[[ Source information, beginning ]]
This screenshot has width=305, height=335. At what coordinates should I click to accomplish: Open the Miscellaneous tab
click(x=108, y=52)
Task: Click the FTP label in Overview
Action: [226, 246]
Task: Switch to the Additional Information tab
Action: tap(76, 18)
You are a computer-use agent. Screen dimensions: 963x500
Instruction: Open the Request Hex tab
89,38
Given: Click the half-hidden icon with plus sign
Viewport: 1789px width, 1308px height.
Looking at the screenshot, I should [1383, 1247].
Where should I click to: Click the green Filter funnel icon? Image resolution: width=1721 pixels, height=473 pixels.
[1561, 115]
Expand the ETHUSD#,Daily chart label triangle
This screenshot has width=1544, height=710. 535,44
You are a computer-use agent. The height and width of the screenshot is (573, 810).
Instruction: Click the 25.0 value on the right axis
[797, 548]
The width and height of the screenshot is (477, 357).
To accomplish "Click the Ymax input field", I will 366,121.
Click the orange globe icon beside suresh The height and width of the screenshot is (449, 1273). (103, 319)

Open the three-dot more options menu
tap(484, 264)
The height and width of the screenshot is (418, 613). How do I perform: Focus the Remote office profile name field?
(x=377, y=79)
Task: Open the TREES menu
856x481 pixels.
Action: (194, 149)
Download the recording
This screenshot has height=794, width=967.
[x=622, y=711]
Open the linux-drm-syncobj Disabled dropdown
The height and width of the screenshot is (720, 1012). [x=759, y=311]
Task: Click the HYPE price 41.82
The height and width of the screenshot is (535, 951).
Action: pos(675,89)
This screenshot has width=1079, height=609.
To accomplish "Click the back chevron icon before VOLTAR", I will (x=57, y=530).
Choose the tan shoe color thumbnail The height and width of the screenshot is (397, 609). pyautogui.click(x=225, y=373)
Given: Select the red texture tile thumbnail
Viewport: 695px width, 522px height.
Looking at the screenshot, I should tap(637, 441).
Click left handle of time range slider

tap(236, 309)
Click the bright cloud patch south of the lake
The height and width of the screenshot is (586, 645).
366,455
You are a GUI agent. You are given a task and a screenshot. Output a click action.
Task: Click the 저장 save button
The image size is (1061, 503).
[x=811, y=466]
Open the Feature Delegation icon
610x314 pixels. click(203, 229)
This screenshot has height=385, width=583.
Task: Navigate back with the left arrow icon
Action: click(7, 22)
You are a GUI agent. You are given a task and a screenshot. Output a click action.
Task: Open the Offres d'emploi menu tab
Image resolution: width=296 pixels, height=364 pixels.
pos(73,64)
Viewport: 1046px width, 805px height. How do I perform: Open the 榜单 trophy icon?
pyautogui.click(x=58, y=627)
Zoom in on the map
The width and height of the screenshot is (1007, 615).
[[ Source information, end ]]
- [Exercise goal] The response should consist of the entries, retyped exactly and in full.

- [Written answer]
This screenshot has width=305, height=335. At what coordinates should I click to accomplish: Open the Miscellaneous tab
click(x=108, y=52)
Task: Click the FTP label in Overview
Action: [226, 246]
Task: Switch to the Additional Information tab
Action: tap(76, 18)
You are a computer-use agent. Screen dimensions: 963x500
Instruction: Open the Request Hex tab
89,38
Given: Click the half-hidden icon with plus sign
Viewport: 1789px width, 1308px height.
Looking at the screenshot, I should [1383, 1247].
Where should I click to: Click the green Filter funnel icon? Image resolution: width=1721 pixels, height=473 pixels.
[1561, 115]
Expand the ETHUSD#,Daily chart label triangle
This screenshot has width=1544, height=710. 535,44
You are a computer-use agent. The height and width of the screenshot is (573, 810).
Instruction: Click the 25.0 value on the right axis
[797, 548]
The width and height of the screenshot is (477, 357).
To accomplish "Click the Ymax input field", I will 366,121.
Click the orange globe icon beside suresh The height and width of the screenshot is (449, 1273). (103, 319)

Open the three-dot more options menu
tap(484, 264)
The height and width of the screenshot is (418, 613). How do I perform: Focus the Remote office profile name field?
(x=377, y=79)
Task: Open the TREES menu
856x481 pixels.
Action: (194, 149)
Download the recording
This screenshot has height=794, width=967.
[x=622, y=711]
Open the linux-drm-syncobj Disabled dropdown
The height and width of the screenshot is (720, 1012). [x=759, y=311]
Task: Click the HYPE price 41.82
The height and width of the screenshot is (535, 951).
Action: pos(675,89)
This screenshot has width=1079, height=609.
To accomplish "Click the back chevron icon before VOLTAR", I will (x=57, y=530).
Choose the tan shoe color thumbnail The height and width of the screenshot is (397, 609). pyautogui.click(x=225, y=373)
Given: Select the red texture tile thumbnail
Viewport: 695px width, 522px height.
Looking at the screenshot, I should tap(637, 441).
Click left handle of time range slider

tap(236, 309)
Click the bright cloud patch south of the lake
The height and width of the screenshot is (586, 645).
366,455
You are a GUI agent. You are given a task and a screenshot. Output a click action.
Task: Click the 저장 save button
The image size is (1061, 503).
[x=811, y=466]
Open the Feature Delegation icon
610x314 pixels. click(203, 229)
This screenshot has height=385, width=583.
Task: Navigate back with the left arrow icon
Action: click(7, 22)
You are a GUI agent. You are given a task and a screenshot. Output a click action.
Task: Open the Offres d'emploi menu tab
Image resolution: width=296 pixels, height=364 pixels.
pos(73,64)
Viewport: 1046px width, 805px height. How do I perform: Open the 榜单 trophy icon?
pyautogui.click(x=58, y=627)
Zoom in on the map
The width and height of the screenshot is (1007, 615).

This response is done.